The U.S. Air Force Academy has completed its investigation into an incident of racist graffiti on campus. The school's terrazzo and chapel are seen here in Colorado Springs, Colo., this summer.
Jason Gutierrez
/
United States Air Force Academy
The U.S. Air Force Academy has completed its investigation into an incident of racist graffiti on campus. The school's terrazzo and chapel are seen here in Colorado Springs, Colo., this summer.

The Air Force Academy says a cadet whose dorm room was marked by a racist slur this fall is also the person responsible for writing the message. The incident had prompted the academy's leader to deliver an impassioned speech about inclusion and tolerance.

The epithet was written on message boards outside the rooms of five black cadets at the U.S. Air Force Academy's preparatory school in September. As we reported at the time, officials suspected one individual may have been responsible, based on handwriting consistencies.

"The cadet candidate is no longer a student at the prep school," the Air Force Times reports, citing Lt. Col. Allen Herritage, the academy's public affairs director.

After the racist slur appeared — along with the words, "Go Home" — Superintendent Lt. Gen.

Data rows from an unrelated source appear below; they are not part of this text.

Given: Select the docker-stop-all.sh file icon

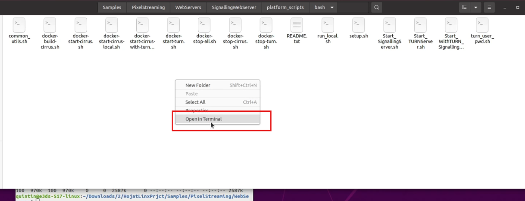Looking at the screenshot, I should [204, 24].
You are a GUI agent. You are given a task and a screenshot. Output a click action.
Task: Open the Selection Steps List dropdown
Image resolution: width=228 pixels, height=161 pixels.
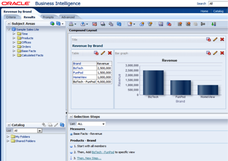(103, 123)
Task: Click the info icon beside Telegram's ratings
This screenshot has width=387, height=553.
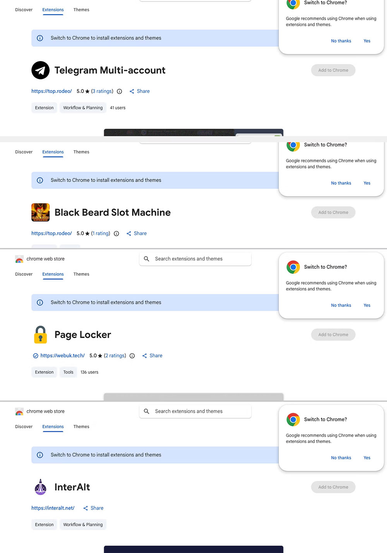Action: pos(119,91)
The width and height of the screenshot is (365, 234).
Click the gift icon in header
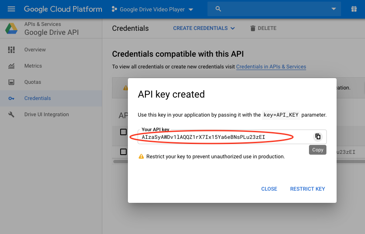point(354,9)
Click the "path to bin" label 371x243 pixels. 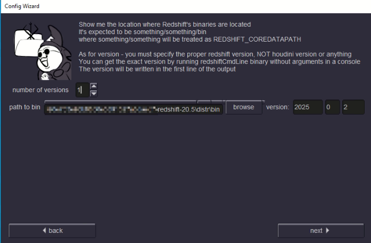coord(25,107)

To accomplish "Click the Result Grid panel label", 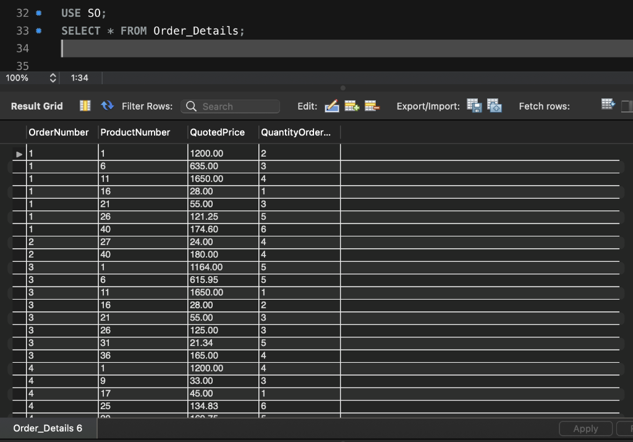I will point(36,106).
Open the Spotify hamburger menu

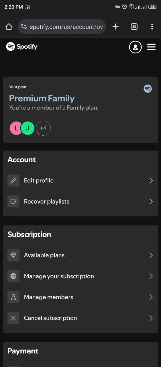[151, 47]
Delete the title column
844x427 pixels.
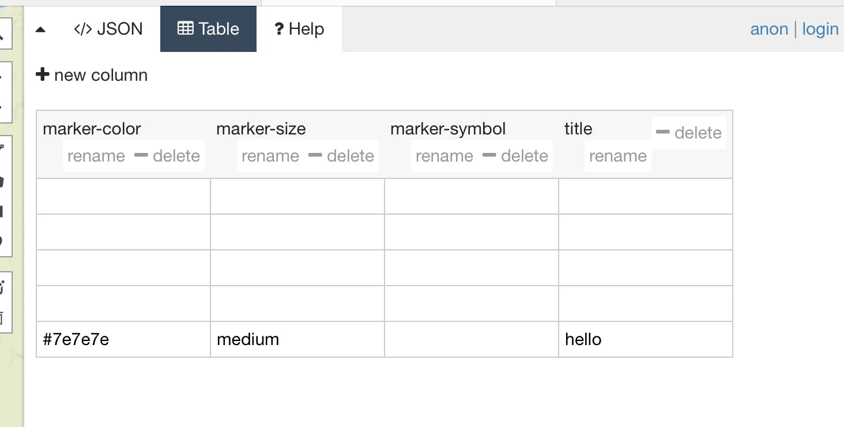coord(689,133)
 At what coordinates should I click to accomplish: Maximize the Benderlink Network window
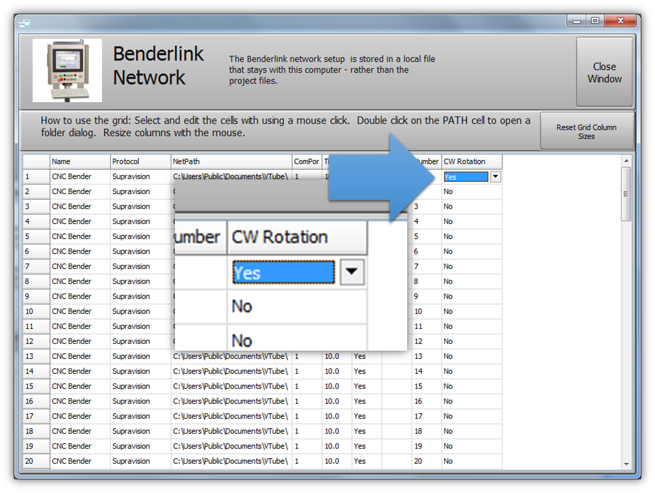pyautogui.click(x=595, y=21)
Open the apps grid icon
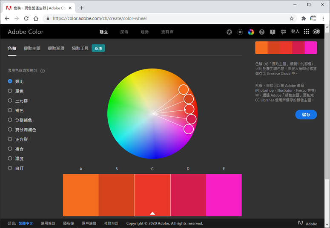330x228 pixels. click(307, 32)
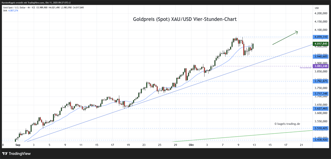The width and height of the screenshot is (331, 159).
Task: Click the USD currency label on price axis
Action: click(x=317, y=8)
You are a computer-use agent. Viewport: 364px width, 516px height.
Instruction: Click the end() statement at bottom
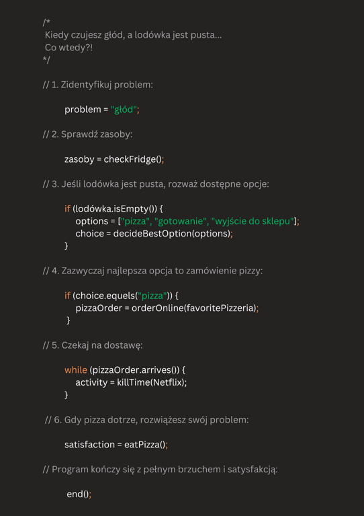78,494
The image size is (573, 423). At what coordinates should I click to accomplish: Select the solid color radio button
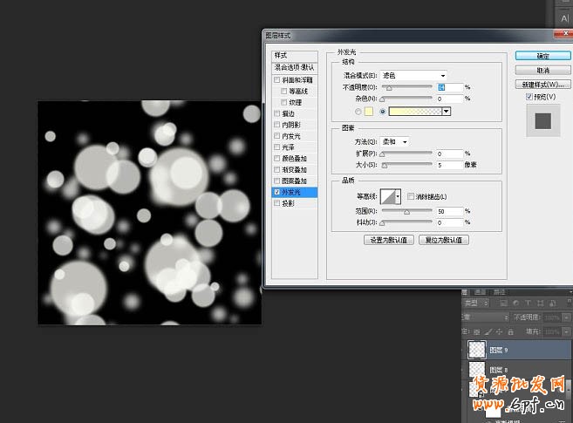coord(359,112)
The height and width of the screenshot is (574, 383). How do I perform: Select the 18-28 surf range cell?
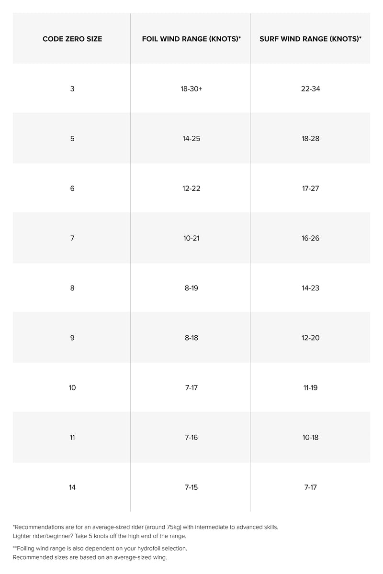coord(310,139)
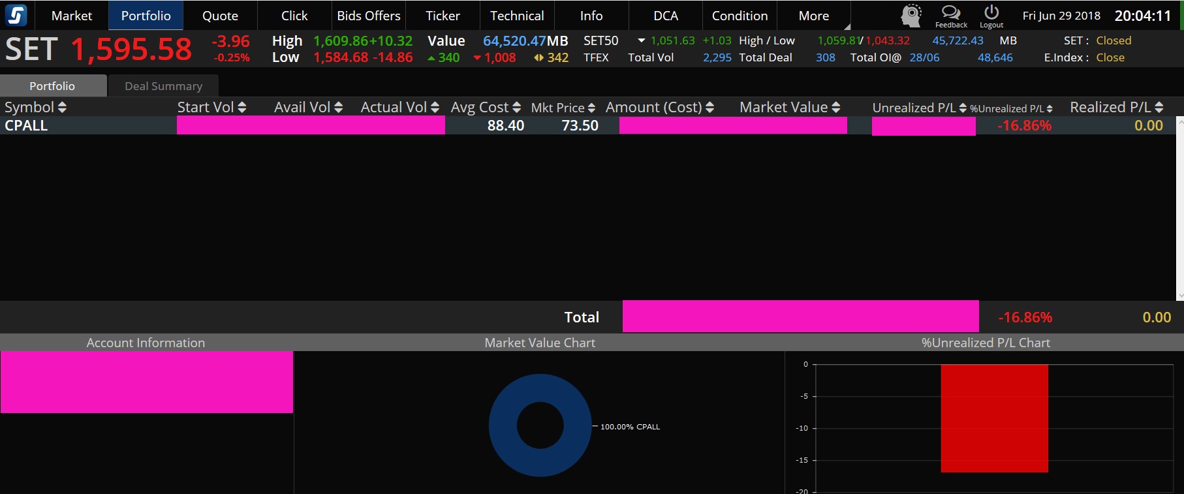1184x494 pixels.
Task: Click the red CPALL P/L bar
Action: (x=994, y=418)
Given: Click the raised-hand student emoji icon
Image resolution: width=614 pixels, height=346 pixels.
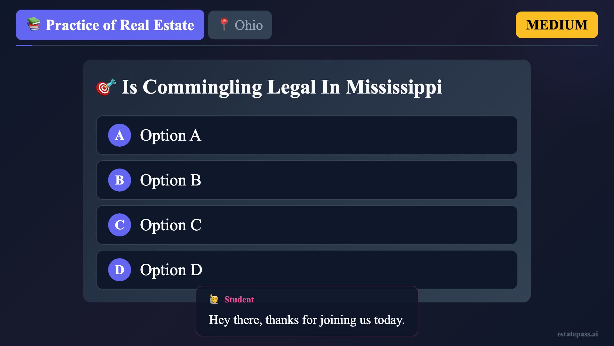Looking at the screenshot, I should [x=214, y=300].
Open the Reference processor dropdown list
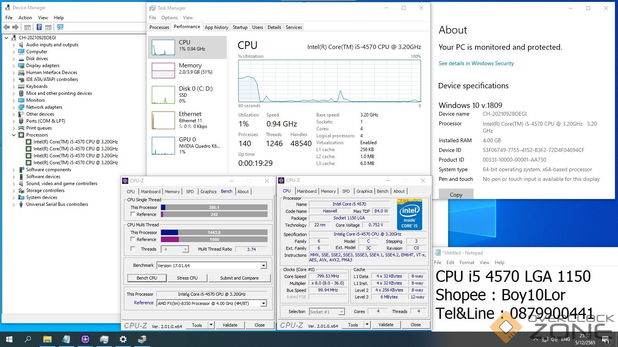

Jay Silveria gathered all 4,000 cadets in a hall to hear a message of his own: "If you can't treat someone with dignity and respect, then get out."

Silveria is a 1985 graduate of the academy north of Colorado Springs, Colo. In response to the new findings, Silveria says he stands by what he said.

"Regardless of the circumstances under which those words were written, they were written, and that deserved to be addressed," Silveria said in an email quoted by local newspaper The Gazette. "You can never over-emphasize the need for a culture of dignity and respect — and those who don't understand those concepts, aren't welcome here."

Silveria was widely praised for his speech.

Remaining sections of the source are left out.